Control of the activity of branched-chain alpha-keto acid dehydrogenase complex in primary cultured rat hepatocytes.

When isolated rat hepatocytes were cultured in the medium containing 0.5 mM clofibrate (dissolved in ethanol) for 6 hours, the activity of branched-chain alpha-keto acid dehydrogenase (BCKADH) complex in the cells increased to more than two times that of control cells. Immunochemical determination with an anti-BCKADH IgG revealed that the activity increase occurred without increase in the enzyme amount. On the contrary, BCKADH activity in control cells (cultured in the presence 0.4% ethanol) decreased to two-third the initial activity at the end of 6-hour incubation whereas the activities of other enzymes tested were practically unaltered either in control or in clofibrate-treated cells.

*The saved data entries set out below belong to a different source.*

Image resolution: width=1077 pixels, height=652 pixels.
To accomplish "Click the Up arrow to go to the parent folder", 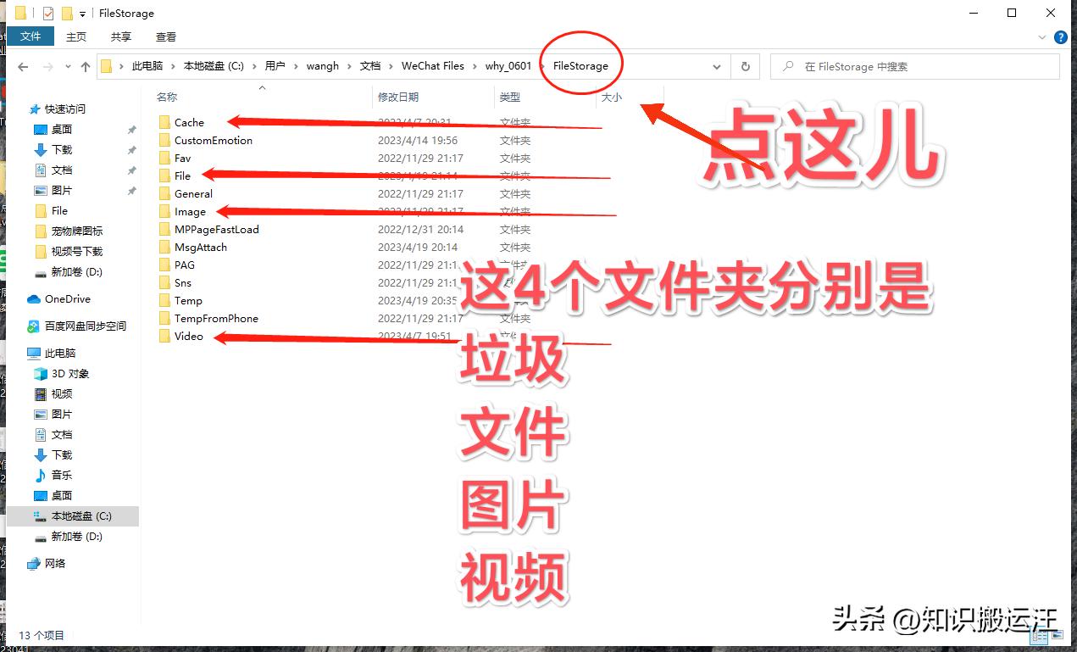I will click(86, 66).
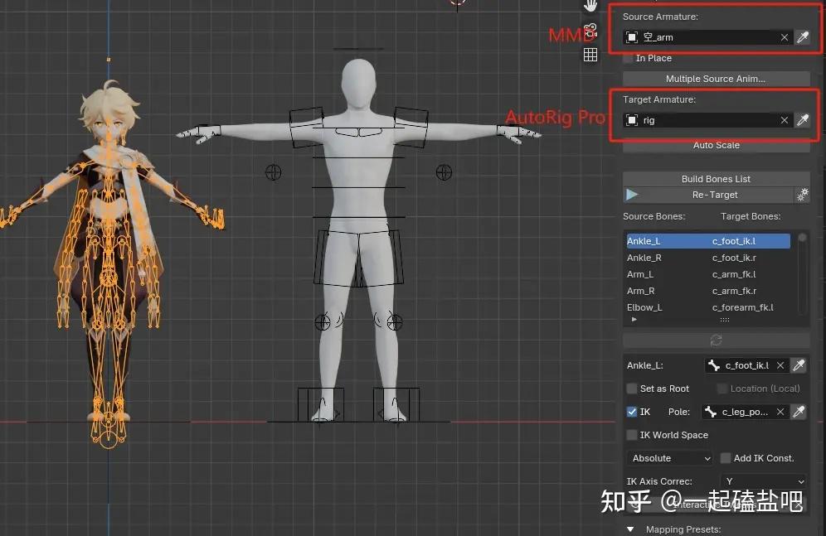Select the eyedropper next to Source Armature field

(803, 36)
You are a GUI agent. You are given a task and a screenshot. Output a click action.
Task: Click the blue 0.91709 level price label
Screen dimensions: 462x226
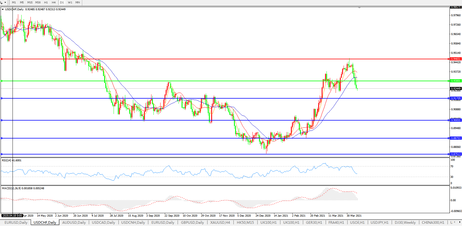456,98
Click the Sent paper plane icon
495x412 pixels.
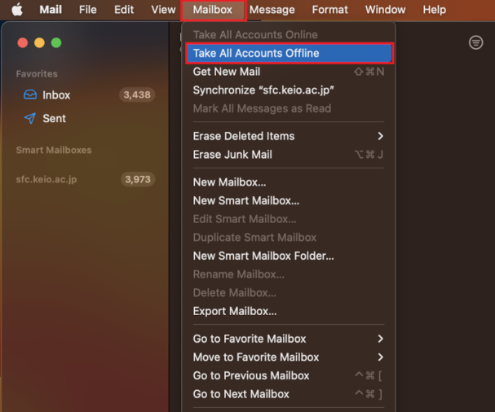click(x=30, y=119)
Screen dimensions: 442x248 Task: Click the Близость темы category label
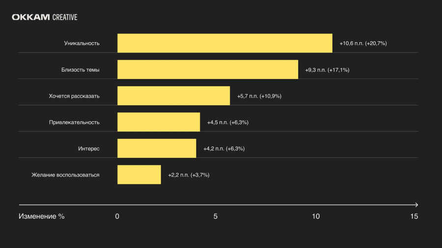[x=81, y=70]
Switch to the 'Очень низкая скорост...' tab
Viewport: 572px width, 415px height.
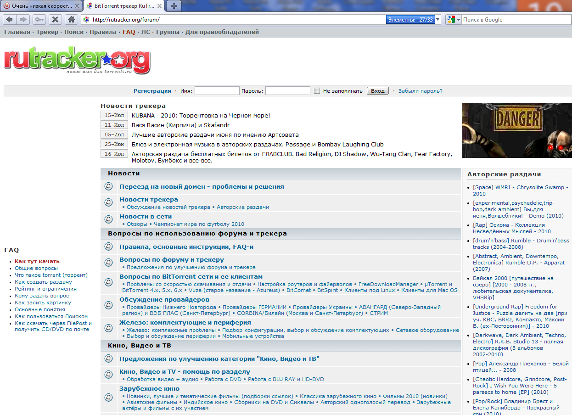click(x=41, y=6)
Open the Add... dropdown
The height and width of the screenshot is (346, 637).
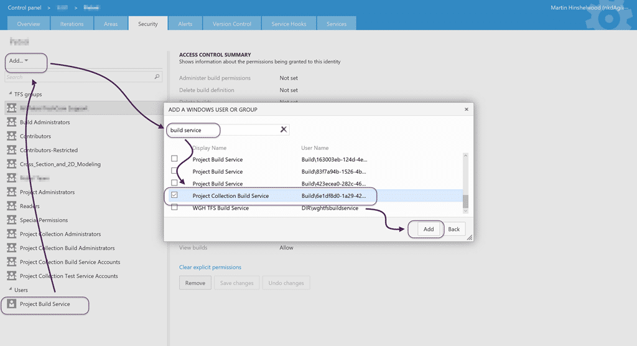click(19, 60)
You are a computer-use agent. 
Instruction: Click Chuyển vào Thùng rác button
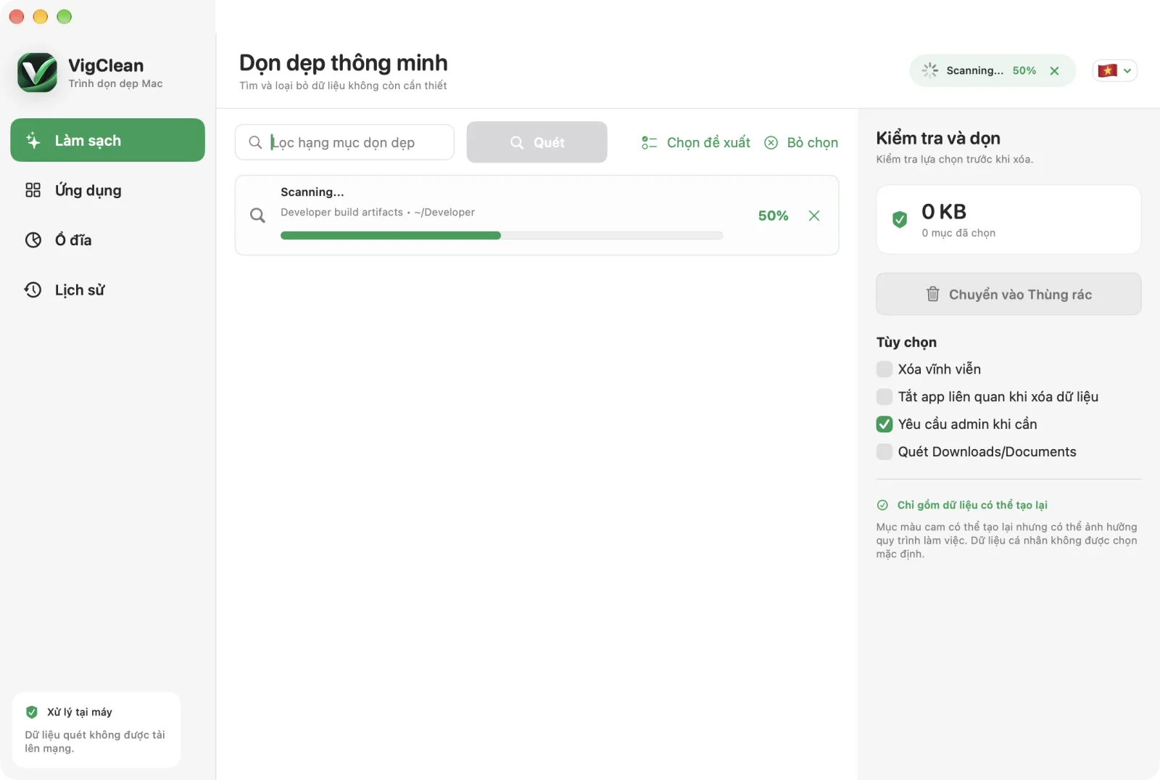tap(1008, 294)
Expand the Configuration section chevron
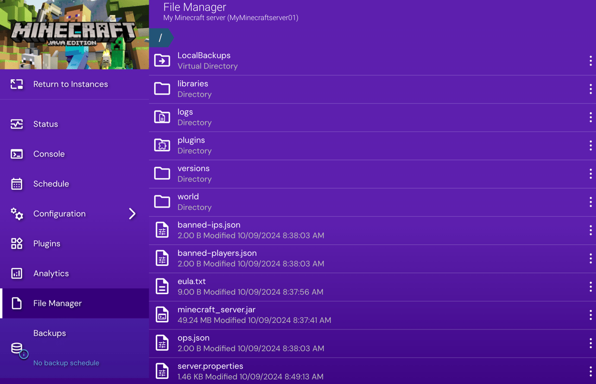 pos(132,214)
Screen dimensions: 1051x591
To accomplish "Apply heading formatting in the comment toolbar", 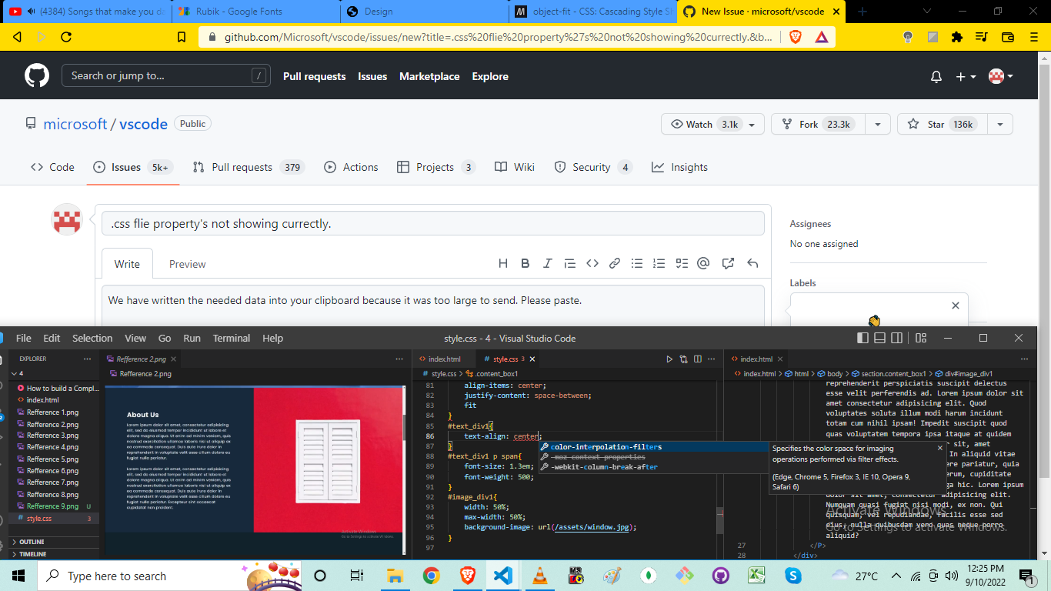I will [502, 262].
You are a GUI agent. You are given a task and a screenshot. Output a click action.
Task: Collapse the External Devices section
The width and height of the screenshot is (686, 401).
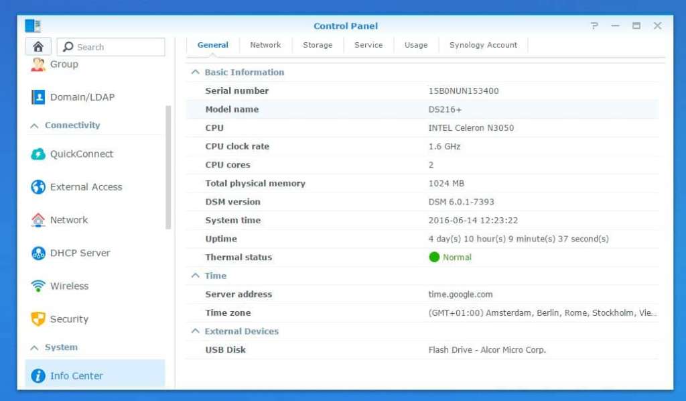pos(195,331)
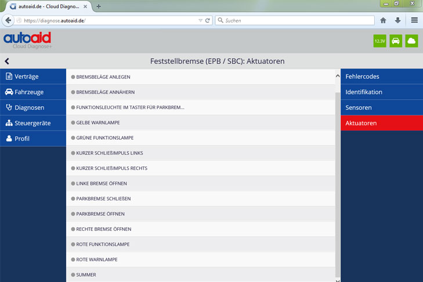Activate the SUMMER actuator
This screenshot has width=423, height=282.
click(86, 274)
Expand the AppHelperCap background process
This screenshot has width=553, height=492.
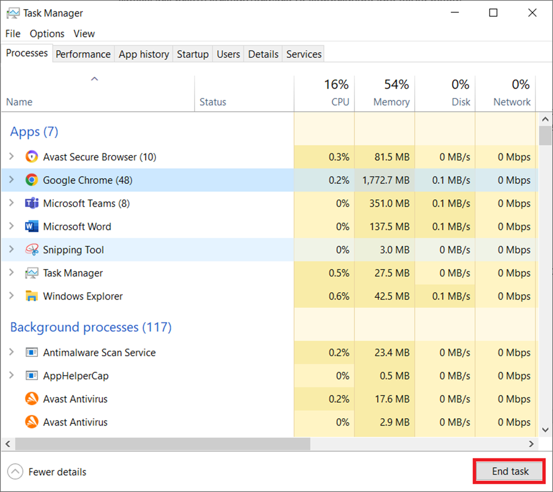11,376
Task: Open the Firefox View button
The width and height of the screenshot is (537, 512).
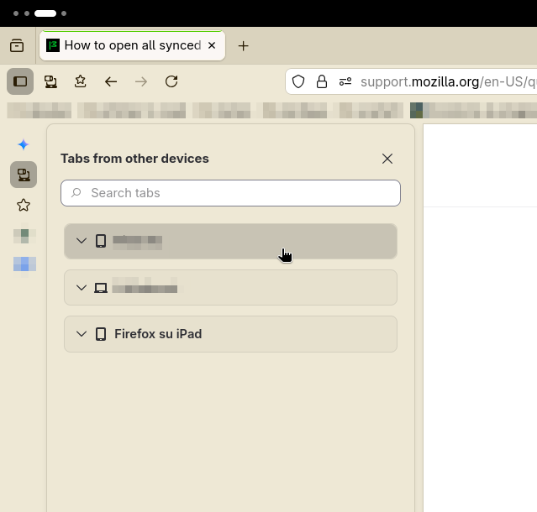Action: point(17,45)
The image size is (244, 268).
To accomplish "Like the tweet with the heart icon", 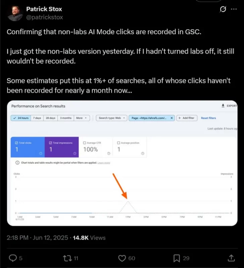I will [x=122, y=258].
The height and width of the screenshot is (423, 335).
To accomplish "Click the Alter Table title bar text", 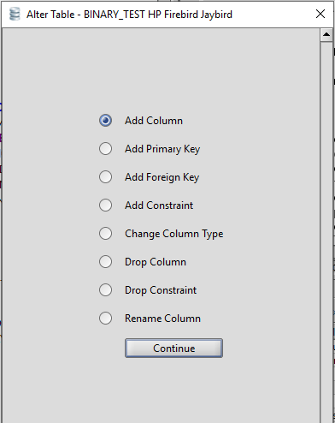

When the control cell extract was incubated with rat liver protein phosphatase, the BCKADH activity increased near to that of clofibrate-treated cells, but the same treatment of clofibrate-treated cell extract produced practically no increase in the activity. These observations indicate that clofibrate addition brought about the increase of BCKADH activity through activation-inactivation mechanism based on dephosphorylation-phosphorylation, and that this mechanism might function on liver BCKADH complex in vivo as a short term control of the activity in some conditions.